RAMスクレーパーの攻撃手法とその対策

RAMスクレーパーの標的と攻撃手法

■企業の従業員のコンピュータを足掛かりにPOS端末を狙う

POS端末や店舗のサーバは基本的にはクローズドな専用ネットワークで結ばれています。そのためPOS端末がインターネットなどを経由してRAMスクレーパーに感染するといったことはありません。ではどこから感染するのかといえば、各店舗を取りまとめる企業の従業員のPCなどです。

攻撃者はまず、従業員のPCにメールやWebサイトを経由し、不正アクセスを試みます。そして、従業員のPCに感染したら、これを足掛かりに社内ネットワークからPOS端末や店舗サーバに到達していきます。

■暗号化されたデータが一瞬だけ平文化される隙をつくRAMスクレーパー

通常、POS端末ではクレジットカード番号やパスワードなどの機密情報は暗号化されサーバに格納されます。しかし実は、顧客のカードを読み取りした後、一瞬だけカードの磁気情報がメモリ上に平文で展開される瞬間があり、RAMスクレーパーはその隙をついて情報を窃盗します。
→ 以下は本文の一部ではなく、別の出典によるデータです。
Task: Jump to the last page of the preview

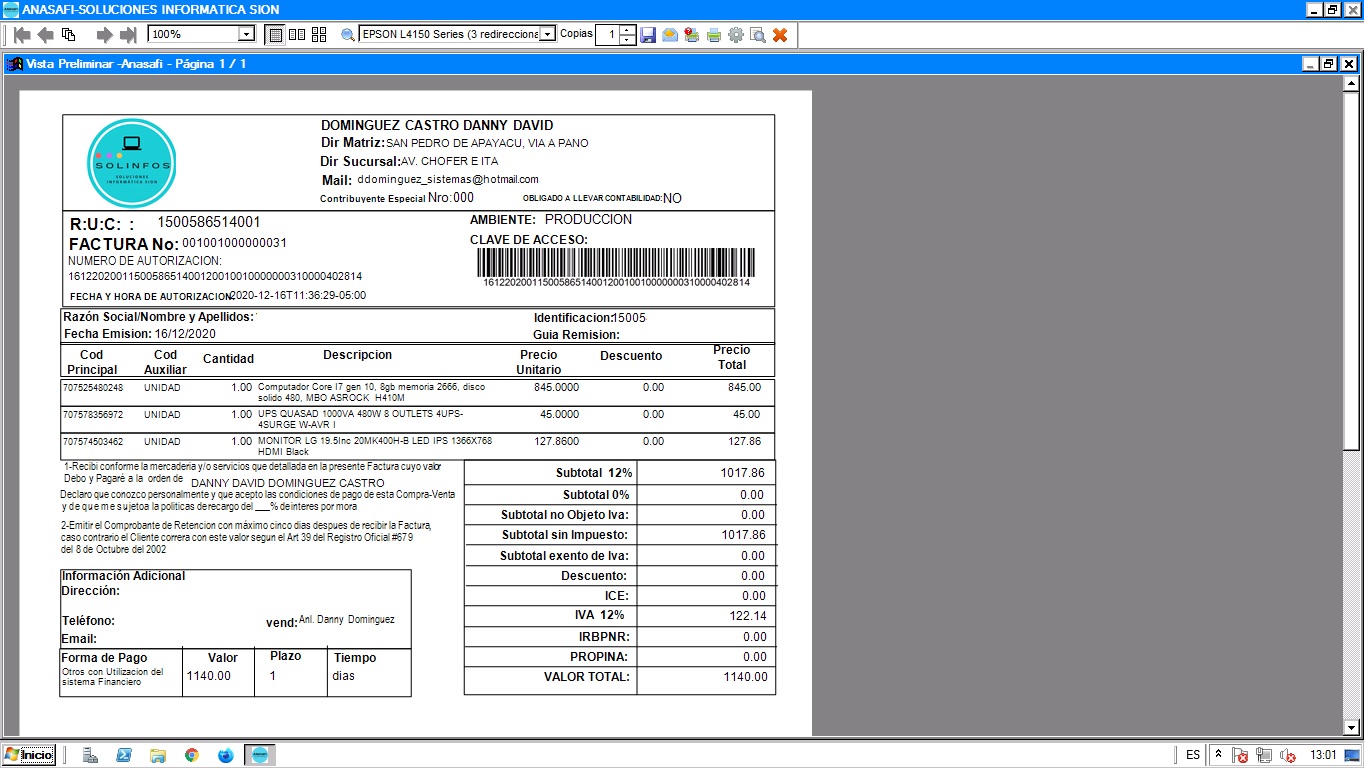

また多くのレジで利用されているWindowsでは、メインメモリ領域が不足すると未割り当て領域にページファイルを作成しスワップとして利用します。処理が終わればまた元通り未割り当て領域に戻るもののそこに残った物理データをRAMスクレーパーは抽出することができます。もし平文の情報が未割り当て領域に残っていれば、後に暗号化されていたとしても何の意味もありません。

RAMスクレーパーの被害

RAMスクレーパー攻撃からの防御対策

■POS端末は安全という意識を変革すべき

上述したように、攻撃者はPOS端末を直接狙わずとも、あらゆる経路を使いターゲットにたどりつき攻撃を仕掛けてきます。つまり、RAMスクレーパーからPOS端末を防御するには、何よりもまずPOS端末は安全であるといった間違った意識を捨てることにあります。

RAMスクレーパーからの防御対策としてまず行うことは、専用のウィルス対策ソフトの導入です。POS端末は通常のコンピュータと違い使われるソフトは限られているためホワイトリスト式のウィルス対策ソフトも有効です。その上で専用ネットワークであるから心配ないといった考えを捨て改めてネットワークの見直し・強化を行います。もちろん通常のインターネット接続でネットワークを利用しているといった場合はすぐにクローズドのものに変更します。

このようなPOS端末のウィルス対策、ネットワークの強化は基本的には提供事業者に依頼することになるでしょう。また一方、POS端末に接続する可能性のあるPCのウィルス対策ソフト導入はもちろん、ソフトやアプリ等は常に最新版に更新する、不審なサイトから無闇にダウンロードを行わないといった基本的対策は欠かせません。

そして、POS端末とそれに接続するPCの安全を守るために必要なウィルス対策ソフトはどのようなものか、どのようなサービスを利用すべきなのか情報収集に努め、適切な製品を選ぶこともまた、重要な対策となります。